The answer should be each line of the records that contains the word "help"; please copy them all.

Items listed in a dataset
Start of Block

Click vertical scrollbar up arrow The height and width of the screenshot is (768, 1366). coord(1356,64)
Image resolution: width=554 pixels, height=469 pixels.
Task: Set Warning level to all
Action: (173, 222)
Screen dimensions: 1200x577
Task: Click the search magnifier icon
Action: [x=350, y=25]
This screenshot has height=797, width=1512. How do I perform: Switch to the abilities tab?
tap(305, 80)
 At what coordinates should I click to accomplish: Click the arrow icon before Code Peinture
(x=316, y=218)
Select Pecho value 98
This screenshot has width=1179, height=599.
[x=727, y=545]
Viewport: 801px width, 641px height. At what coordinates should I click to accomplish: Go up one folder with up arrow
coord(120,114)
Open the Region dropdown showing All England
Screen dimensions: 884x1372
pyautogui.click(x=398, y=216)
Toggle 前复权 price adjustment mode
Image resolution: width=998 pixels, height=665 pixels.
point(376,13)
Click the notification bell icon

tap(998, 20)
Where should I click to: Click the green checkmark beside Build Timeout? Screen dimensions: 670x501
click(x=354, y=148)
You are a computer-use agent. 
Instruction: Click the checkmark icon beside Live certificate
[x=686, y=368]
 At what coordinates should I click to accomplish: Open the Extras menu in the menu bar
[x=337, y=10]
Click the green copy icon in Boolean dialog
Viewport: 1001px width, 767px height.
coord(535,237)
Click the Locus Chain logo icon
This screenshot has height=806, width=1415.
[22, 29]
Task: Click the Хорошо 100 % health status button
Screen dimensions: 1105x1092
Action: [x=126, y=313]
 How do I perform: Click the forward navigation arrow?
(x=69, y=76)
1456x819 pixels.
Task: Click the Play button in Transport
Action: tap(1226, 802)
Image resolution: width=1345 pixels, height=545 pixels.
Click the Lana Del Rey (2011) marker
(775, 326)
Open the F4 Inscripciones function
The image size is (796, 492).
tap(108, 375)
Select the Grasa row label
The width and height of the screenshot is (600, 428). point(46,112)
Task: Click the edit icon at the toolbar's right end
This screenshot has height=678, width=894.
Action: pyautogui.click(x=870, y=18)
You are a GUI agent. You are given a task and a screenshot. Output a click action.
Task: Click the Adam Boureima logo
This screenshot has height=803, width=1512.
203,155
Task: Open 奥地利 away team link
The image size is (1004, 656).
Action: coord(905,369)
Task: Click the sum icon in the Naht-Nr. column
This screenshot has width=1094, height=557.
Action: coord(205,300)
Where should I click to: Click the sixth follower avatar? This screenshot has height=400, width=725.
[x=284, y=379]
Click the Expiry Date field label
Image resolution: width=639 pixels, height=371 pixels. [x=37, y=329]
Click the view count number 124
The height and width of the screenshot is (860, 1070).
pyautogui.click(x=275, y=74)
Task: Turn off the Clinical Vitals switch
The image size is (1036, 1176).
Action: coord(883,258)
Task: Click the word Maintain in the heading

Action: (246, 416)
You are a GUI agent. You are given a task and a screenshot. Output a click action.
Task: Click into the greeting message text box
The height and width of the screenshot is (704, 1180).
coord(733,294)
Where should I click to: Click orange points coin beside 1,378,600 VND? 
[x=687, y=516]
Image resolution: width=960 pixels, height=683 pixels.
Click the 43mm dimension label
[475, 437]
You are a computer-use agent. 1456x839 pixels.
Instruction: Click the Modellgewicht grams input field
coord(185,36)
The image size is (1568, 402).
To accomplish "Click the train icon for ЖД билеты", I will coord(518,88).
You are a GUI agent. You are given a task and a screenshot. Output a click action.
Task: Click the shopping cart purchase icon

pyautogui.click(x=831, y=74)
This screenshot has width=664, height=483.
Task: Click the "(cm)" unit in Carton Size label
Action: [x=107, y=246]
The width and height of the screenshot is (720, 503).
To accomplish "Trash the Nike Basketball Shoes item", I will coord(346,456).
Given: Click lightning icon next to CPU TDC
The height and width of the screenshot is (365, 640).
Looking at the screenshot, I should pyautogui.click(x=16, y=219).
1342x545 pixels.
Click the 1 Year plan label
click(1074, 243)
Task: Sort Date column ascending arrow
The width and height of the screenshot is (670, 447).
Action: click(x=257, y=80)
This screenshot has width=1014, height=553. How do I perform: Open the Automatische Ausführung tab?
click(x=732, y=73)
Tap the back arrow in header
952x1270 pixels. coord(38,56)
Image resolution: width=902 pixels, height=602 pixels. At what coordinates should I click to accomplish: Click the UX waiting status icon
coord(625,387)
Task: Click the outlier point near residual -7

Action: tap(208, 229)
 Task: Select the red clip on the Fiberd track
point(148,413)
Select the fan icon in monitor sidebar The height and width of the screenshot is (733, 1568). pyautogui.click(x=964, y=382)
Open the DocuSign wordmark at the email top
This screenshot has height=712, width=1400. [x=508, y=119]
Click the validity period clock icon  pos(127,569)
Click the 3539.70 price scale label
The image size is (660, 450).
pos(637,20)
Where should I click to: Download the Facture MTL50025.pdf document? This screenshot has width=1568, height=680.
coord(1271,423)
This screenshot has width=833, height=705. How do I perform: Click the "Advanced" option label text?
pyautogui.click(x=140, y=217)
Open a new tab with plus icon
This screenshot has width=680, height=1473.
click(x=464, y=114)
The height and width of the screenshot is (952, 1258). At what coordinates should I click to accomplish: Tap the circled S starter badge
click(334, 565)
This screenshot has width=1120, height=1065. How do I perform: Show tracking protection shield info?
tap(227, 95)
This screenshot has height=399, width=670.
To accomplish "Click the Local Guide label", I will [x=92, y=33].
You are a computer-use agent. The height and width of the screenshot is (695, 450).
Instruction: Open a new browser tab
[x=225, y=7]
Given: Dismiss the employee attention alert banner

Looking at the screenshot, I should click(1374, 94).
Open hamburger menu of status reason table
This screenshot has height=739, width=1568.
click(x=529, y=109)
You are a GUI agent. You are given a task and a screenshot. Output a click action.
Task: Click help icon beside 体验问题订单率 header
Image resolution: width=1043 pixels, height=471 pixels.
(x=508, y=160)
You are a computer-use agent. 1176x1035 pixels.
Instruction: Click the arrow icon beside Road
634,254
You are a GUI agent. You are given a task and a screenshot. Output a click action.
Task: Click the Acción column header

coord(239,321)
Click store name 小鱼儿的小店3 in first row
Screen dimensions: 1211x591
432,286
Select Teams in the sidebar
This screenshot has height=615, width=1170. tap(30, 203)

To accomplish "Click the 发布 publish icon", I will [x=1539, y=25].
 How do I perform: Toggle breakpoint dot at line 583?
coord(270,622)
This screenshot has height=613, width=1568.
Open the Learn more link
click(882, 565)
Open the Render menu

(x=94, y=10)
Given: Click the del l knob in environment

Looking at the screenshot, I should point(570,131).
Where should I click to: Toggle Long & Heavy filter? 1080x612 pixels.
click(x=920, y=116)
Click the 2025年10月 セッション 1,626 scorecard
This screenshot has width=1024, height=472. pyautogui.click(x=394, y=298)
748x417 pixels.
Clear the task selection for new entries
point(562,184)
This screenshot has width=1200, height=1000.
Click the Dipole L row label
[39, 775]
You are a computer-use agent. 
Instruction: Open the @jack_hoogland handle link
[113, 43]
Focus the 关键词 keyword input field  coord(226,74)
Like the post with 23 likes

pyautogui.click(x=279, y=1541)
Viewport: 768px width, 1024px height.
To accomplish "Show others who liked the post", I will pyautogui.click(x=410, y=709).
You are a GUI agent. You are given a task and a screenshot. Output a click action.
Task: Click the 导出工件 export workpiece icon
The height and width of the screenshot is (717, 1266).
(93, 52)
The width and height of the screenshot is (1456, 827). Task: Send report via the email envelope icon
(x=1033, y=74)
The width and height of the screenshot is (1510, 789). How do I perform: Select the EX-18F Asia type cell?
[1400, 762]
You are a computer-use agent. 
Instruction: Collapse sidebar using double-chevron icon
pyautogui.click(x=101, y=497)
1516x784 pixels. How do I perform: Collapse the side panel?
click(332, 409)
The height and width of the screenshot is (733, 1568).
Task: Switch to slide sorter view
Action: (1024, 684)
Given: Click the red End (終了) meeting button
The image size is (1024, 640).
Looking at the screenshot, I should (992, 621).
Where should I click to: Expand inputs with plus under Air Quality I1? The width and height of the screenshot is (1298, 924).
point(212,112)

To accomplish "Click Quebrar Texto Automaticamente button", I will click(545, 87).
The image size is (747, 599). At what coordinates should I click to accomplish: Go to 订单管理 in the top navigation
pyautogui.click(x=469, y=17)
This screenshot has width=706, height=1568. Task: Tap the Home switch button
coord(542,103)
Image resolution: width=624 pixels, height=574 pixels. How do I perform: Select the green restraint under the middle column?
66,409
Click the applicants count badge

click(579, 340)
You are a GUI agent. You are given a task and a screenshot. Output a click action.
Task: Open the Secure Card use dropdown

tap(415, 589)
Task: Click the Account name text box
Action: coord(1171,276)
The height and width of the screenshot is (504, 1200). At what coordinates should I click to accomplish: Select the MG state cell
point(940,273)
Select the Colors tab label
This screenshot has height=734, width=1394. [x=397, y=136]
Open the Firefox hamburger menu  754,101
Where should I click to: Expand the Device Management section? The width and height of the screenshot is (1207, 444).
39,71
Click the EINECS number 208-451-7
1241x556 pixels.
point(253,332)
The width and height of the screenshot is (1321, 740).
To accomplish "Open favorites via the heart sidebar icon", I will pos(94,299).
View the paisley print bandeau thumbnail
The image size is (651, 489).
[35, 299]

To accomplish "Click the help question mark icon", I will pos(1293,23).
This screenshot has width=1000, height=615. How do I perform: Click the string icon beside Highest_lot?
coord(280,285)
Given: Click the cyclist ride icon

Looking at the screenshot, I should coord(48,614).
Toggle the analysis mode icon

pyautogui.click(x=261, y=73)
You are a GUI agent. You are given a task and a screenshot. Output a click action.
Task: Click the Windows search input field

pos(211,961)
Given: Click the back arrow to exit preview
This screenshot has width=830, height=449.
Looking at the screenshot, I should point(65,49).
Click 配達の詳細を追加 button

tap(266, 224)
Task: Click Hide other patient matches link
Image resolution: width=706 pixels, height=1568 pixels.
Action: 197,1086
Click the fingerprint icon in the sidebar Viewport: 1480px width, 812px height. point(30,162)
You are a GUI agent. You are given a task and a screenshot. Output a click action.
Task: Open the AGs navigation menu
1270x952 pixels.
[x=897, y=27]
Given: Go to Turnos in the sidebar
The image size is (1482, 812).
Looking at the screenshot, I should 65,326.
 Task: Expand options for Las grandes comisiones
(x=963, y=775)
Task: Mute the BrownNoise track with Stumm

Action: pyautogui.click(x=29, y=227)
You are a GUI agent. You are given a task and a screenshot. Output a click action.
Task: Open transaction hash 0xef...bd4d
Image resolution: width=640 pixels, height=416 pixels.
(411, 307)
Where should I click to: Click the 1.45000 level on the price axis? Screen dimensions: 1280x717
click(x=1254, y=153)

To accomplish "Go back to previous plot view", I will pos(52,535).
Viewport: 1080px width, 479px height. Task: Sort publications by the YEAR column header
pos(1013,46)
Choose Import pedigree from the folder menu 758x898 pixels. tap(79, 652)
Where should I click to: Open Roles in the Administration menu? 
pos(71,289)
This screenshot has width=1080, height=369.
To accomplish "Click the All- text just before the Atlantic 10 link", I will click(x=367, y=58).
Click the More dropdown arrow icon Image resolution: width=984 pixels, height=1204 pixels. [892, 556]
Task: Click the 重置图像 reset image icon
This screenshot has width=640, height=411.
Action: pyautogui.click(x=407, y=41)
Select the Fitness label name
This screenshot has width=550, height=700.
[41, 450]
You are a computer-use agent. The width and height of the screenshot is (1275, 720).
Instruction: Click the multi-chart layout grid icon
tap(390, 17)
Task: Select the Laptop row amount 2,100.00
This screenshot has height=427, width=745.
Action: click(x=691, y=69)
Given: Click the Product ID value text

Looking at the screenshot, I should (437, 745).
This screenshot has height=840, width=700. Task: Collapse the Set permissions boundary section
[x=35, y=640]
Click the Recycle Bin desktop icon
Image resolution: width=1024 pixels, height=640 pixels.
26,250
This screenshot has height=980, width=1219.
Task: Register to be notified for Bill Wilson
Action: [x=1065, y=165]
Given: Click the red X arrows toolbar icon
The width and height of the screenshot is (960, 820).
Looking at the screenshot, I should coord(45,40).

End of Block

- _RESULT FOR THIS EXERCISE_:
Task: Click help icon beside 体验问题订单率 header
To accomplish "Click the help question mark icon", I will pos(1293,23).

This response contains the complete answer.